AI Scrapers Bypass Publisher Protections at Massive Scale

AI companies are increasingly using third-party web scrapers to access publisher content rather than paying for it directly, according to a new report from TollBit, a startup that helps publishers monetize AI traffic.

Key Takeaways

TollBit’s “Pipes are Leaky” names ~40 scrapers reselling publisher content.
Even publishers with AI deals see chatbot click-throughs collapse.
Robots.txt and basic blocks are routinely ignored at scale.

The State of the Bots report, titled “The Pipes are Leaky,” documents nearly 40 web scraping vendors selling access to the web. Many advertise cybersecurity evasion tools and don’t comply with robots.txt by default. Some can even penetrate paywalls.

“Even paywalled content is not necessarily safe,” the report states. In tests across 30 high-authority sites, TollBit found that some scrapers “were able to scrape various paywalled articles in full.” Paywalled sites offered no additional protection—scrapers retrieved full content from the vast majority of pages regardless of subscription barriers.

The scale of the problem

AI scraping has grown dramatically over 2025. In Q1, there was one AI bot visit for every 200 human visits to publisher sites. By year’s end, that ratio had tightened to 1:31—a 60 percent increase in the bot-to-human ratio.

RAG bots—the kind that power real-time searches on ChatGPT and Perplexity—are the primary culprits. They now make roughly 10 page requests for every single request from a training bot. Unlike training crawlers that grab content once for model development, RAG bots need continuous access to fresh information.

OpenAI’s ChatGPT-User bot leads the pack, scraping at a rate five times higher than the second-most-active scraper (Meta) and 16 times higher than Perplexity’s agent.

What they’re scraping

The report reveals clear patterns in what content AI bots are fetching. In Q4, the most-scraped topics included “Stranger Things Season 5,” “Netflix Warner Bros Deal,” and “Holiday Gift Guides & Black Friday Deals”—a shift from Q3’s trending topics around the “Kimmel/Kirk Controversy” and “The Summer I Turned Pretty.”

Different AI tools serve different user needs. ChatGPT users tend toward general search queries. Perplexity users focus on consumer product research and reviews. Claude users skew toward professional tasks, especially in tech.

The categories most heavily scraped: B2B/professional content (up 62 percent), national news (up 55 percent), and tech and consumer electronics (up 107 percent).

Subscribe to our newsletter

How AI is changing media, journalism, and content creation.

Learn More

Deals aren’t helping

For publishers hoping AI licensing deals would preserve traffic, the news is grim.

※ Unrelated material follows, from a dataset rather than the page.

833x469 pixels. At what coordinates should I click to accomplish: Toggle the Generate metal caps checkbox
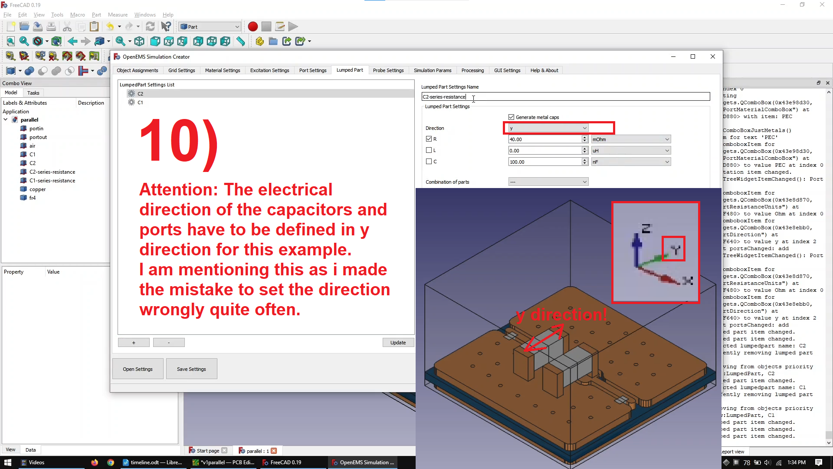tap(511, 117)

Click-through rates from AI applications are collapsing across the board.

Sites without direct AI deals saw rates drop from 0.8 percent in Q2 to 0.27 percent by year’s end—a threefold decline. But even sites with 1:1 licensing agreements fared poorly: click-through rates fell from 8.8 percent in Q1 to 1.33 percent in Q4, a drop of more than six times.

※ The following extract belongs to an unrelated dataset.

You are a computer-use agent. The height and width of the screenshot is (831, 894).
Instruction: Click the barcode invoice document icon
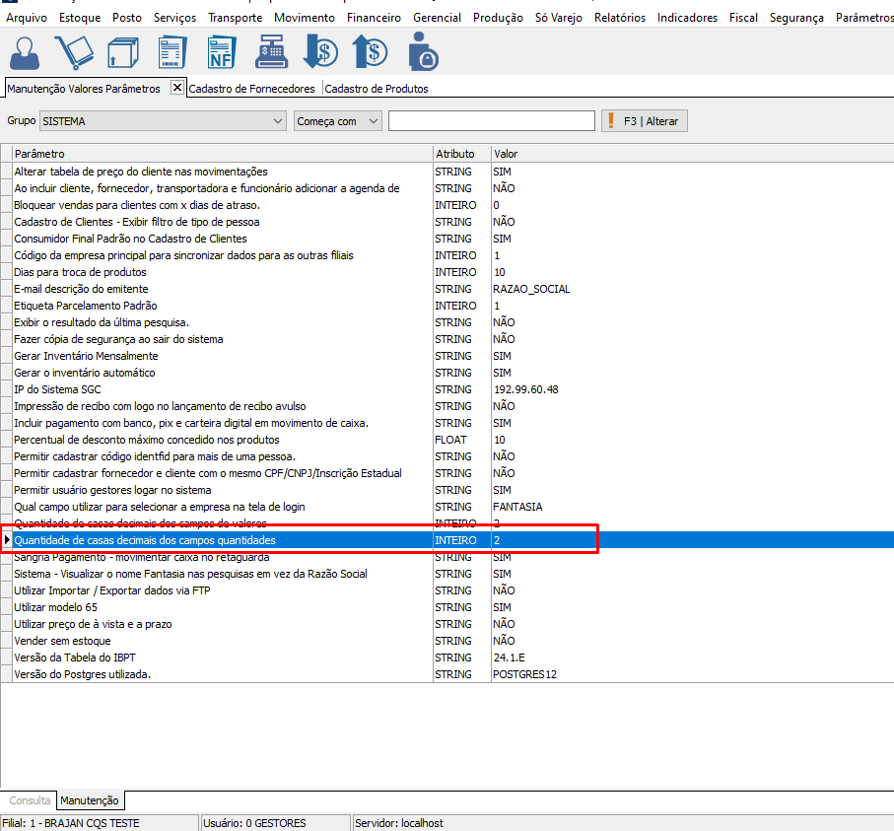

On average, AI applications now deliver just 0.12 percent of referral traffic to publishers. Google, by comparison, still delivers over 80 percent.

Robots.txt is failing

The robots.txt protocol, long the standard for telling bots what they can and can’t access, appears increasingly toothless. Thirty percent of AI scrapes in Q4 ignored explicit permissions. OpenAI’s ChatGPT-User had the highest non-compliance rate at 42 percent—despite the company’s documentation claiming it respects the protocol.

The problem extends beyond the big AI labs. Reddit’s October lawsuit against Perplexity also named three scraping vendors most publishers have never heard of: Oxylabs UAB, AWMProxy, and SerpApi. Two provide IP proxies that disguise bots as human traffic. SerpApi scrapes Google’s search results to extract content indirectly.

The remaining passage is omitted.